Dall’Atlantico, al Pacifico dove il clima è più mite e pure hollywoodiano dove i Los Angeles Dodgers sono al centro di un contenzioso tra ex. Frank McCourt è il fondatore della McCourt Company, società che dal 1977 opera nel mercato immobiliare, e negli ultimi tempi ha sviluppato un certo appetito per il baseball. Nel 2002 tentò l’acquisto dei Boston Red Sox, senza fortuna. Solo due anni dopo divenne proprietario dei Dodgers che al tempo avevano un valore stimato in 399 milioni di dollari. Oggi valgono 727 milioni e nel 2010 hanno avuto entrate pari a 247 milioni: erano 154 nel 2004. McCourt ha contribuito anche al rinnovo dello stadio.

Il guaio è che Frank dopo 30 anni ha divorziato dalla moglie Jamie che, tra le tante cose, vuole tutta per sé la squadra californiana, dopo che a dicembre è stata cancellata la clausola dell’accordo post matrimoniale che faceva del marito il solo proprietario. Nel quadretto famigliare si è infilato il commissario della lega, Selig, che vorrebbe liberarsi del clan McCourt per aprire le porte ad una mezza dozzina di potenziali acquirenti locali. Se fosse una sceneggiatura sullo stile “Beautiful” e lo scenario è quello ideale, andrebbe messo in conto un colpo di scena dietro l’angolo.

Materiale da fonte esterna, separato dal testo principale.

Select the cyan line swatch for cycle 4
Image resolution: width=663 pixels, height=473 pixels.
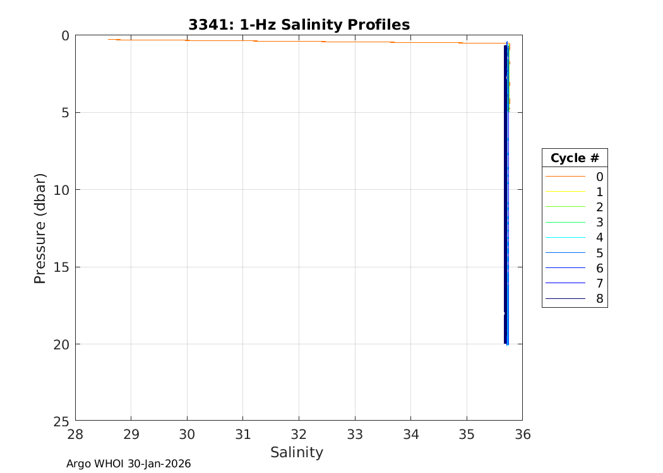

Discorso diverso quello che riguarda gli Oakland A’s che potrebbero migrare nella vicina San Jose, la capitale della Silicon Valley, quartier generale della tecnologia americana. E dove un’agenzia ha già acquistato del terreno per costruirci uno stadio. Gli Athletics di per sé non reggono il confronto economico con le rivali: il valore della franchigia nel 2010 era attestato sui 295 milioni di dollari, con entrate pari a 155, occupando la penultima posizione nella classifica delle squadre più competitive in termini finanziari. Poi c’è il fattore sfortuna: i vicini di casa San Francisco Giants hanno vinto lo scorso campionato, mentre per gli A’s il traguardo play off è sfumato per la quarta stagione di fila. Il commento che circola negli ambienti della Mlb è che «a Oakland non c’è futuro», come del resto a St. Petersburg, Florida, casa dei Tampa Bay Rays.


Il mercato americano non fa sconti: se non c’è un bacino d’utenza che assicuri visibilità e grandi numeri, i conti si fanno presto. Non è un caso che anche nella Nba, la lega del basket, circolino voci di tanto in tanto sulla scomparsa di qualche team: a ottobre gli occhi erano puntati sui Milwaukee Bucks, dati prossimi allo scioglimento. Nel baseball è il turno dei Tampa Bay Rays: 23.000 tifosi di media sono troppo pochi per un impianto come il Tropicana Field che può contenerne fino a 36.000. Le entrate del 2010 si sono rivelate di poco superiori a quelle registrate a Oakland (156 milioni di dollari), mentre il valore complessivo della franchigia è sceso di un punto percentuale, a 316 milioni. Sintetizzando: nessuno se li fila. E guai a non sapersi assicurare popolarità: si finisce direttamente fuori campo.